能登半島地震のさいも東京で、初動対応が遅れた石川県の責任者馳浩知事は、東京で開かれた震災関係職員の会合で「低所得者が避難所に滞留している」と無責任な本音の吐露、さすがに金権自民党とスポーツ汚染の元兇、森喜朗の秘蔵っ子です。
統一教会癒着の元凶だった旧安倍派荻生田光一は、横綱照ノ富士の優勝パレードでオープンカーの真ん中にいます。

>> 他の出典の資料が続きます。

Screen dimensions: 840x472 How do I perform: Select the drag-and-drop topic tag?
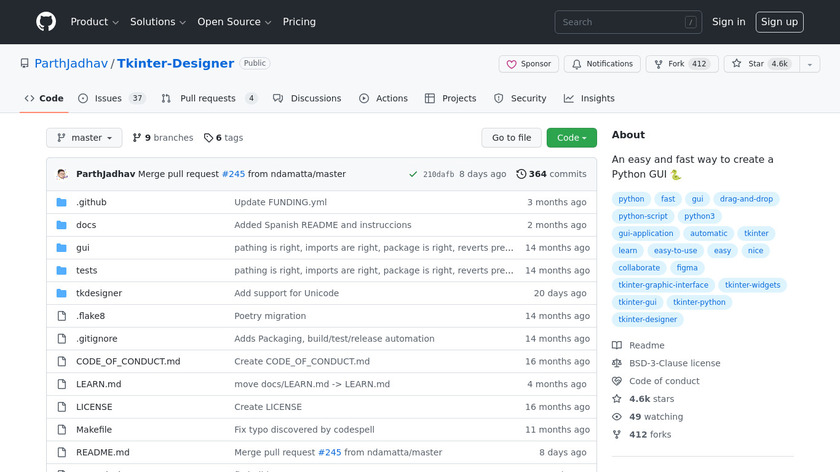(x=746, y=199)
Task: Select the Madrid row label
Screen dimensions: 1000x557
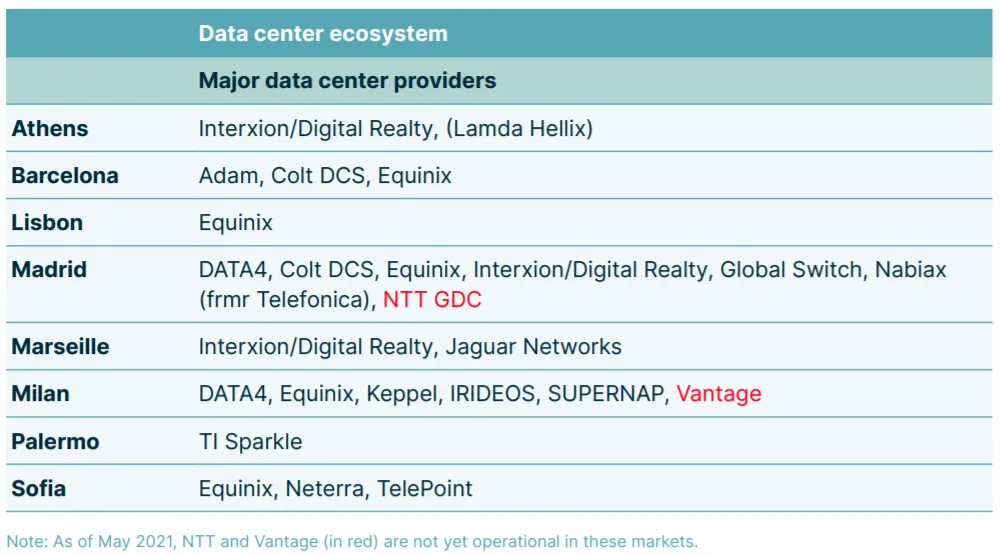Action: point(49,269)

こうした懲りない面々の典型が、参院岩手選挙区の広瀬めぐみ議員、立憲民主党・小沢一郎の足下で、小沢切り崩しのために登用され、同県選出初の女性参院議員となったのですが、自民党海外研修ではエッフェル塔など観光三昧、選挙区を離れた東京では赤いベンツで不倫発覚、ついには公設第二秘書への公的給与私消の詐欺疑惑で強制捜査です。
弁護士ですから、当然違法を知っての確信犯です。自民党を離党しても議員を続ける破廉恥犯ですが、恥ずかしながら、私の出身高校の後輩でした。日本の立法府の憲法に沿った浄化は、徹底的に進めるべきです。
● それでなくとも衰退著しい日本のジャーナリズムは、スポーツウォッシングで出番が少なくなっていますが、情報を受け止める私たちの方は、それに流されてはいられません。SNSまで広がった膨大な情報の海のなかから、自分にとって重要と思われるニュースやドキュメンタリー、論文や書籍を批判的に抽出して、日常的に知性を磨くのが、21世紀における市民の主体性のあり方です。
広島・長崎の原爆、空襲・敗戦と玉音放送ばかりでなく、引揚やシベリア抑留、焼け跡・闇市やGHQの占領政策、日ソ戦争・朝鮮戦争やビキニ水爆実験、優生保護法やハンセン氏病の戦後など、トピックとしては記憶に残っている歴史の一コマを、より深く掘り下げ、最新の知見でヴァージョンアップするのが、夏の学びの喜びです。
その素材は、インターネット上にあふれるほどに存在し、書物でより深く学びにも、格好の季節です。戦争の悲惨さを、自分の家族・親族や国民的体験から学ぶのも大切ですが、19世紀からの台湾・朝鮮・満州国と植民地支配まで広げ、大陸から南方まででかけて他国の人々を傷つけ虐殺してきた歴史も、正面から見据えるべきです。
● この間、本サイトでは、一昨年の加藤哲郎・小河孝共著『731部隊と100部隊ーー知られざる人獣共通感染症研究部隊』の延長上で、その100部隊にかつて所属し人体実験にも関わったという「旧隊員の遺志」による「匿名読者」からの資料・情報提供の手紙を、第4信まで紹介し、私たちとの対話継続と本格的資料の公開を求めてきました。
その後、予告された第5信はまだ届いていませんが、「100部隊=関東軍軍馬防疫廠」の人体実験・細菌戦について、私たちの歴史学・獣医学・政治学からの研究に「匿名読者」からの第4信までの情報も批判的に取り入れて、小河孝・加藤哲郎・松野誠也共著『検証・100部隊ーー関東軍軍馬防疫廠の細菌戦研究』(花伝社)という新著を、8月末に刊行します。
「満州事変」から敗戦に至る南京虐殺、三光作戦、毒ガス・細菌戦、従軍慰安婦など、日本軍の加害体験も、この夏の「戦争と平和」の思索の一部に、とりわけ「戦争を知らない世代」の知性が、採り入れてくれることを願います。